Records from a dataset

Content starts

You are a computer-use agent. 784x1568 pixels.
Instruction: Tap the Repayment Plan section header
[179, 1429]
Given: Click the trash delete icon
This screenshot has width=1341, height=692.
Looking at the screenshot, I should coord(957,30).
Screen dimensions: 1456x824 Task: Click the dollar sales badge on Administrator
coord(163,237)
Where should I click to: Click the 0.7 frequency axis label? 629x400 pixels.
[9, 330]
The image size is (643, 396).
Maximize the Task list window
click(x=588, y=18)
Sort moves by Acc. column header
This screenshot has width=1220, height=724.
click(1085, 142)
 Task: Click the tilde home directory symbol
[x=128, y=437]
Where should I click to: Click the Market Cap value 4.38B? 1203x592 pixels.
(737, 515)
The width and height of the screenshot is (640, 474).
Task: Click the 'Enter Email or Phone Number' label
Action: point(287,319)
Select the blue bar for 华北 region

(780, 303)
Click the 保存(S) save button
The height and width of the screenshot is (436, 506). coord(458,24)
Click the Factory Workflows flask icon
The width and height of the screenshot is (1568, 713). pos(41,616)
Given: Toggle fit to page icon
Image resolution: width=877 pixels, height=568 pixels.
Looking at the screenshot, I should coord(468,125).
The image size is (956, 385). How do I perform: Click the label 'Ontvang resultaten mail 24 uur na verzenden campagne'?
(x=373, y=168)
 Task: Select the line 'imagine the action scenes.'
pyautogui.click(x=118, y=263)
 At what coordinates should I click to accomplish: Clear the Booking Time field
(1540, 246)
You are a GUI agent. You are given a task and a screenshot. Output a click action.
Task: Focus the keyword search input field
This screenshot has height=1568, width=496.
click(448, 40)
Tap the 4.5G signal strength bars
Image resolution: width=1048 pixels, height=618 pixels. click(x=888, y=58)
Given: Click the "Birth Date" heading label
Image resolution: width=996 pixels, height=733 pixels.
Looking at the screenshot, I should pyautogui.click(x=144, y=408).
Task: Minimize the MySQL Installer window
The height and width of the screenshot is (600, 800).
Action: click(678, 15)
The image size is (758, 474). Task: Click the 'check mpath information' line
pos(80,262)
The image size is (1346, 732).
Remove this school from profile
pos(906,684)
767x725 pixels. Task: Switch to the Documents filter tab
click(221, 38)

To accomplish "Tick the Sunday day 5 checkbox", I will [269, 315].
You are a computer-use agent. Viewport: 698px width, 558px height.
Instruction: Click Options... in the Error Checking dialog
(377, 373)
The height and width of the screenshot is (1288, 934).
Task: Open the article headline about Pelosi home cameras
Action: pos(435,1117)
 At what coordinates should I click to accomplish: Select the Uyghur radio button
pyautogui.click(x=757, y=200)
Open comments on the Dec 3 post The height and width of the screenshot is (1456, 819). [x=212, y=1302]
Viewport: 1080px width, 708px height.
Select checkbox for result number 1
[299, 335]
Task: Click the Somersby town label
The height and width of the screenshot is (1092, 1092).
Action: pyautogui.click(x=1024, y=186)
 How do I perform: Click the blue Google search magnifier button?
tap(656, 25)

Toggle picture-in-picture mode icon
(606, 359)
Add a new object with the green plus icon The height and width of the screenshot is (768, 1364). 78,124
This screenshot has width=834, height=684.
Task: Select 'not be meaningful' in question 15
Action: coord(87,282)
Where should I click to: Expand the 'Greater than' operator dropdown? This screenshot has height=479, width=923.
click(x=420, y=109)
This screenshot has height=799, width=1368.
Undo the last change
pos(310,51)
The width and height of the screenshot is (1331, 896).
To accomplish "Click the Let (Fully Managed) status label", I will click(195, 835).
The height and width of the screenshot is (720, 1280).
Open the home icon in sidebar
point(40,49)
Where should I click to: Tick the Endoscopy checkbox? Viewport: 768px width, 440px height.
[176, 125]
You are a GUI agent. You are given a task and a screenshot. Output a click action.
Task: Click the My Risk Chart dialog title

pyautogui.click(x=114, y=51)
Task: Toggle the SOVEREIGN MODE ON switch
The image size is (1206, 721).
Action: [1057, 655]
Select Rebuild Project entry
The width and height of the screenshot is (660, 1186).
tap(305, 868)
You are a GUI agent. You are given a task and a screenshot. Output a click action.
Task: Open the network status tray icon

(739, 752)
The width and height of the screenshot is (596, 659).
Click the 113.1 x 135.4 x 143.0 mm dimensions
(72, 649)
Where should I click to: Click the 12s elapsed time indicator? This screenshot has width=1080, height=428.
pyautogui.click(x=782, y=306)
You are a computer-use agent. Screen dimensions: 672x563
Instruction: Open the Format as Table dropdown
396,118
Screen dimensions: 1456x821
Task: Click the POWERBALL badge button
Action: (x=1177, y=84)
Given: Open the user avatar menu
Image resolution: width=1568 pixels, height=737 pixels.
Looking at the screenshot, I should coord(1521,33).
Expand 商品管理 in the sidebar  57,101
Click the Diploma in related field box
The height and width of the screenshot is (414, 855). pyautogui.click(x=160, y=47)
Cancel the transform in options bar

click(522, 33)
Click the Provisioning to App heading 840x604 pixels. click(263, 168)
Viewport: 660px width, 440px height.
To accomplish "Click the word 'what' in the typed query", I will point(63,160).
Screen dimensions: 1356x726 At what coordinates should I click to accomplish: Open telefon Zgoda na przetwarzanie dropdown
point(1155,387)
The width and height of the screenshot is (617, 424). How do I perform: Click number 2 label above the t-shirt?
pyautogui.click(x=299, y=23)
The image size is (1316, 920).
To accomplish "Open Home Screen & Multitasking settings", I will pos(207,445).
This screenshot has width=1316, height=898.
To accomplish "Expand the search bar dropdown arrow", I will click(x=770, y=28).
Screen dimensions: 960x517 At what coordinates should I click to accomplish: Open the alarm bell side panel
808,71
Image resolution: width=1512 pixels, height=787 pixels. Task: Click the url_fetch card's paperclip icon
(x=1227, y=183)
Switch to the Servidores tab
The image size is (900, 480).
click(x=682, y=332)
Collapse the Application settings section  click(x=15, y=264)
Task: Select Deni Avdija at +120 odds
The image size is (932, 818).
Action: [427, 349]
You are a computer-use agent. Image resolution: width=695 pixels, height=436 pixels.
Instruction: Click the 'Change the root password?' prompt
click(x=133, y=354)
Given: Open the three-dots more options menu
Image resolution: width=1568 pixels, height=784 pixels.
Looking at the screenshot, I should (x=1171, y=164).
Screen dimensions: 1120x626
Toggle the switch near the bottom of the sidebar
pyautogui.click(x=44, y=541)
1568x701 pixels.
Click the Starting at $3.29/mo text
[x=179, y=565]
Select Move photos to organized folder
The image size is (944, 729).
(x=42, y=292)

Content ends

What is expected
Filter the entries and copy each line with "will".

Answer to this exercise
To accomplish "Tick the Sunday day 5 checkbox", I will [269, 315].
To accomplish "Click the Let (Fully Managed) status label", I will click(195, 835).
To accomplish "Click the word 'what' in the typed query", I will point(63,160).
To accomplish "Open Home Screen & Multitasking settings", I will pos(207,445).
To accomplish "Expand the search bar dropdown arrow", I will click(x=770, y=28).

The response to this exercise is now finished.